● Data for processing:
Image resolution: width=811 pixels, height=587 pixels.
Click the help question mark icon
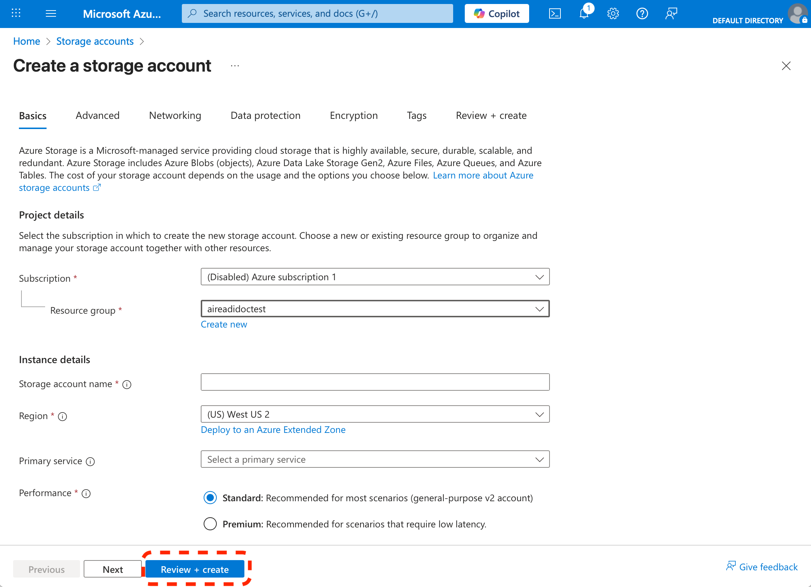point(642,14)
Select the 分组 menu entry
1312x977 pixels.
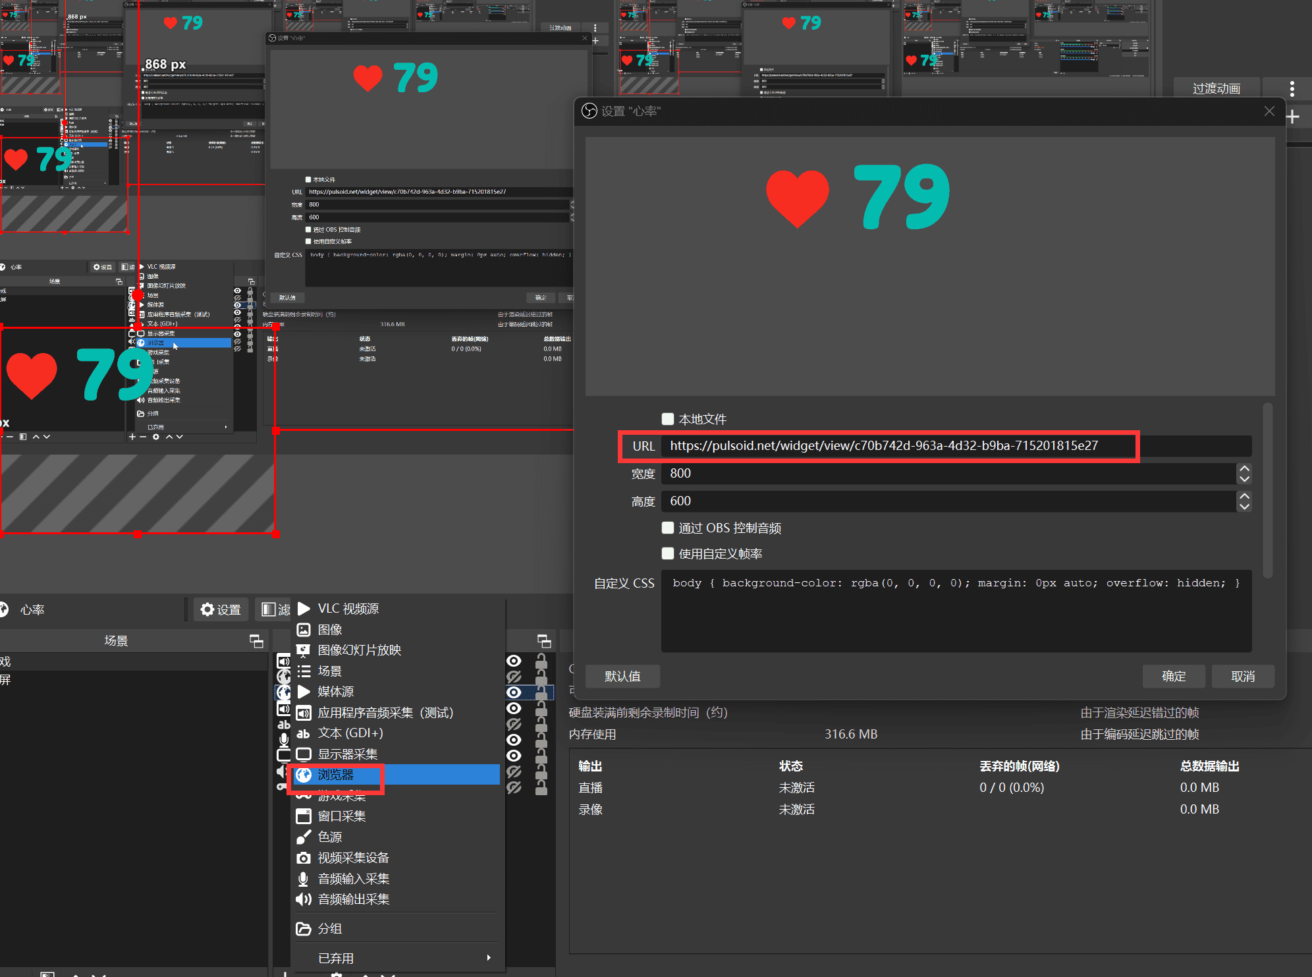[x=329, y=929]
...
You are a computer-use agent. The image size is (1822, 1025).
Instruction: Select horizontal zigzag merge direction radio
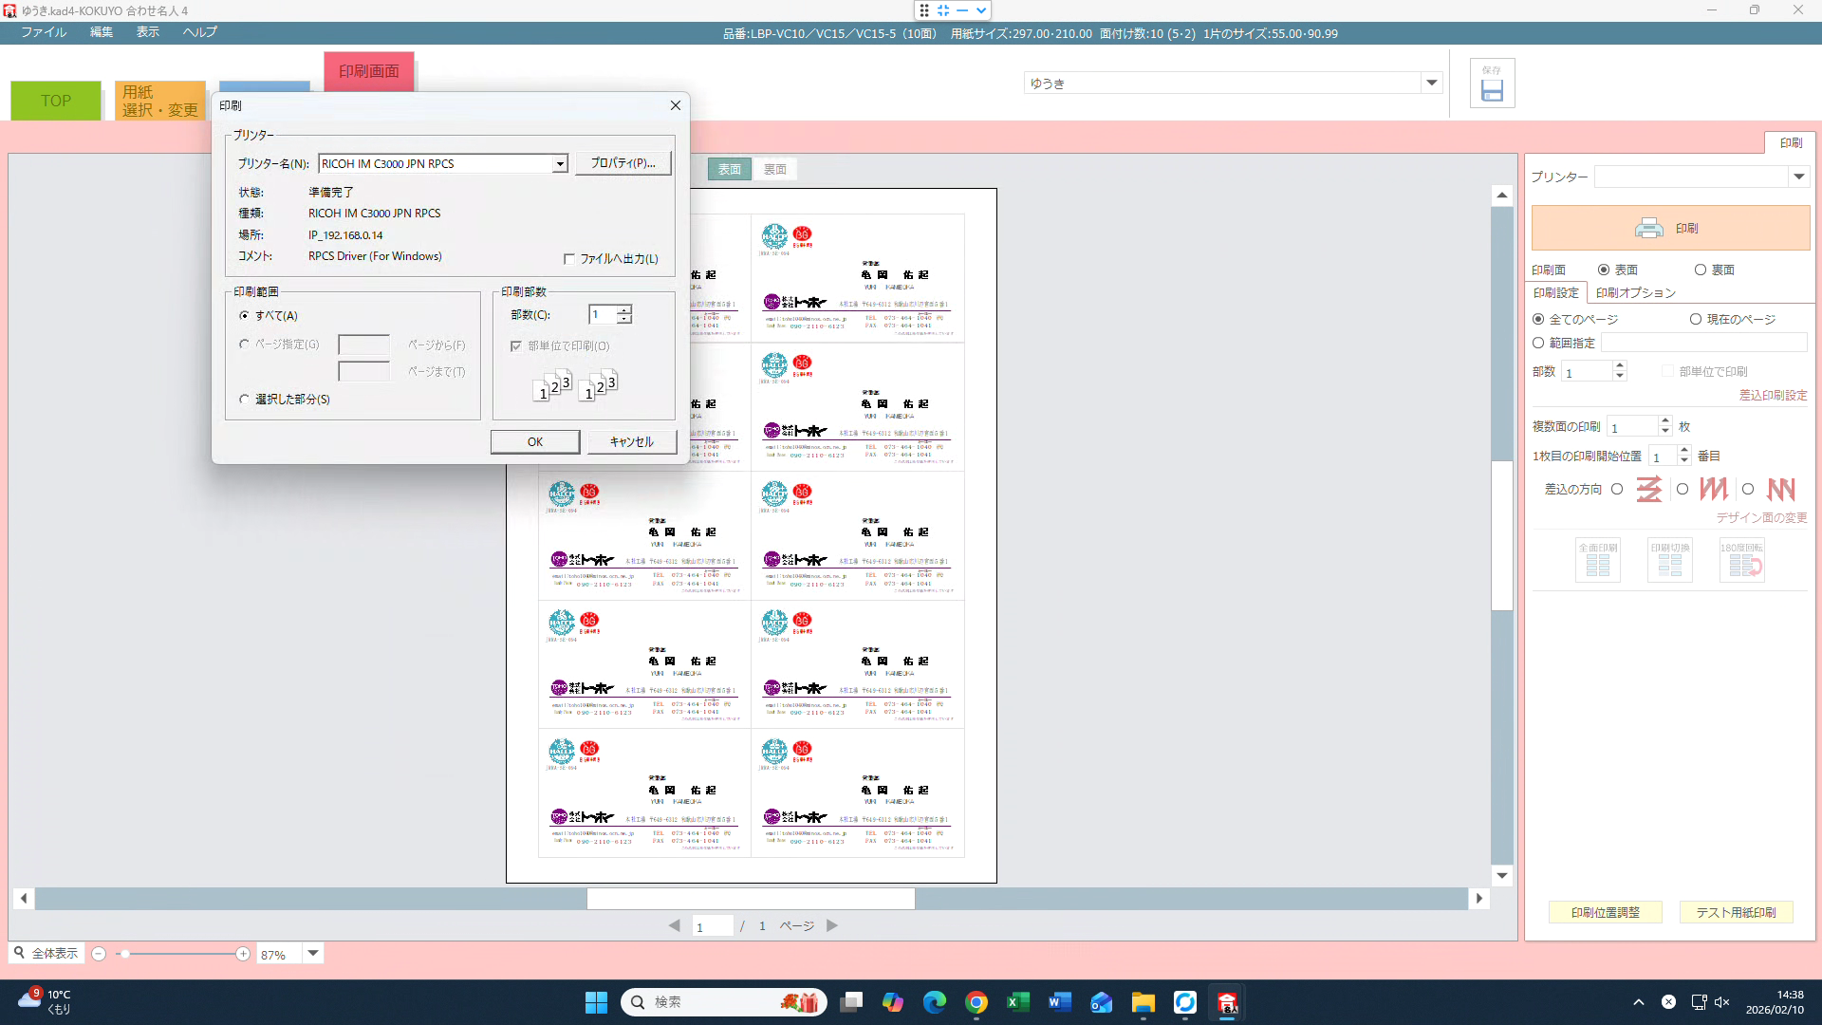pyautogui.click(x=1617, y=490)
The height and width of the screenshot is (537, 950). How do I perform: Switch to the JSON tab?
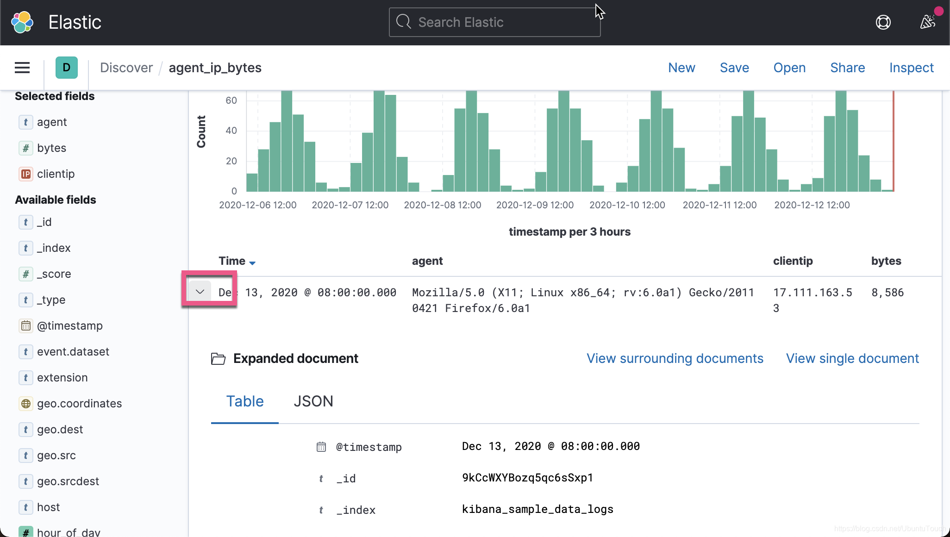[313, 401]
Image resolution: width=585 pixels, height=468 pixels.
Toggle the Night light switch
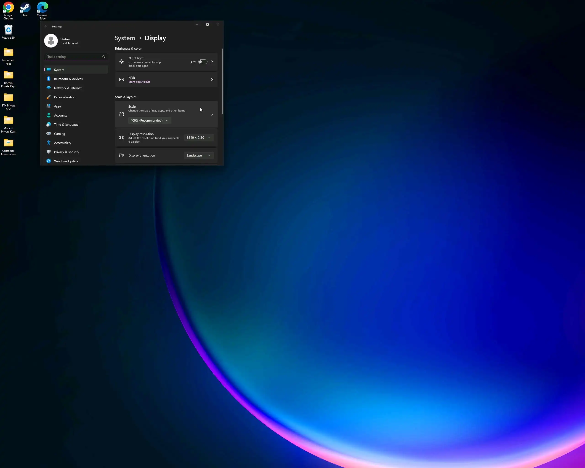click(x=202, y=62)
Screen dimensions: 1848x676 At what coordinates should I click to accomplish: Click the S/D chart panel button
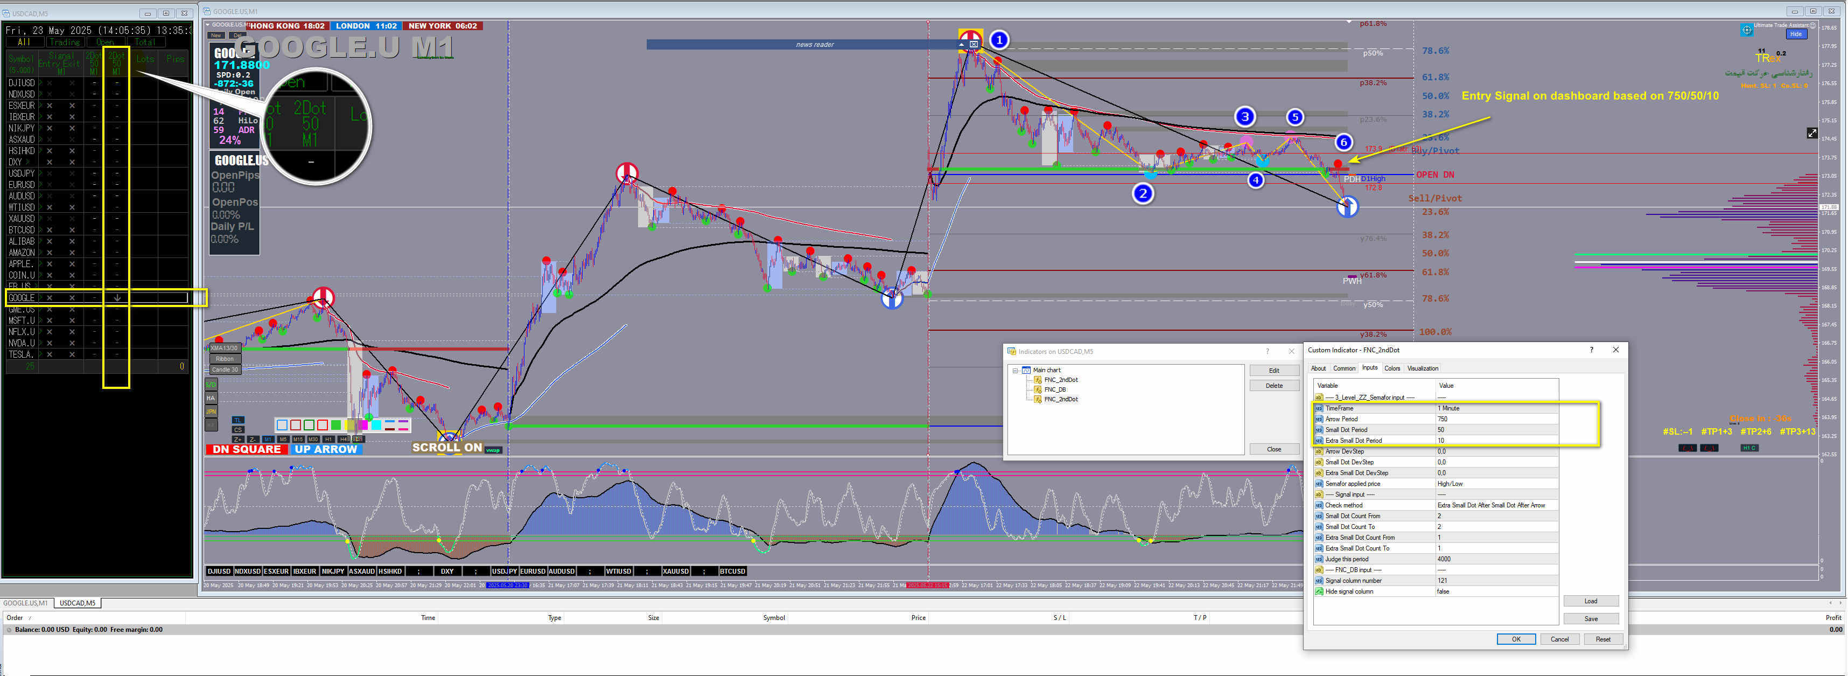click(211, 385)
==
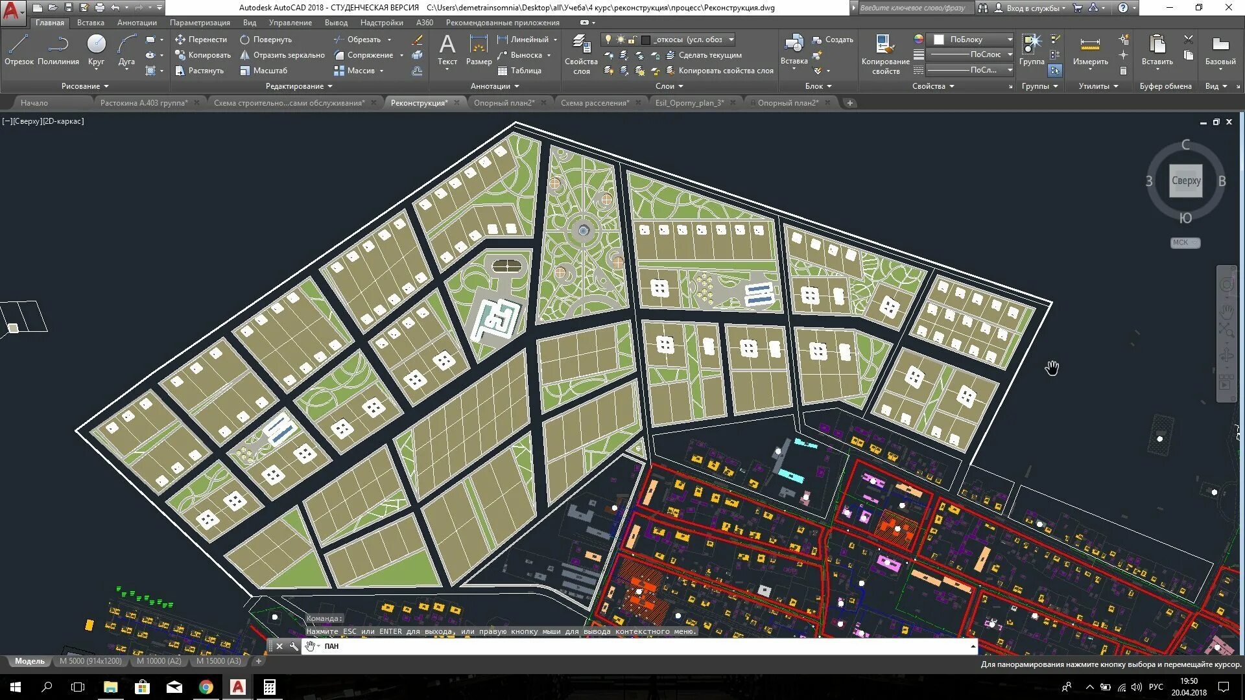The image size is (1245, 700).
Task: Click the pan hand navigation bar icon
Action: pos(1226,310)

● Work item:
Take from the listing above each line that contains the string "resolution".

● Task output:
Image resolution: width=811 pixels, height=587 pixels.
Image resolution: width=585 pixels, height=468 pixels.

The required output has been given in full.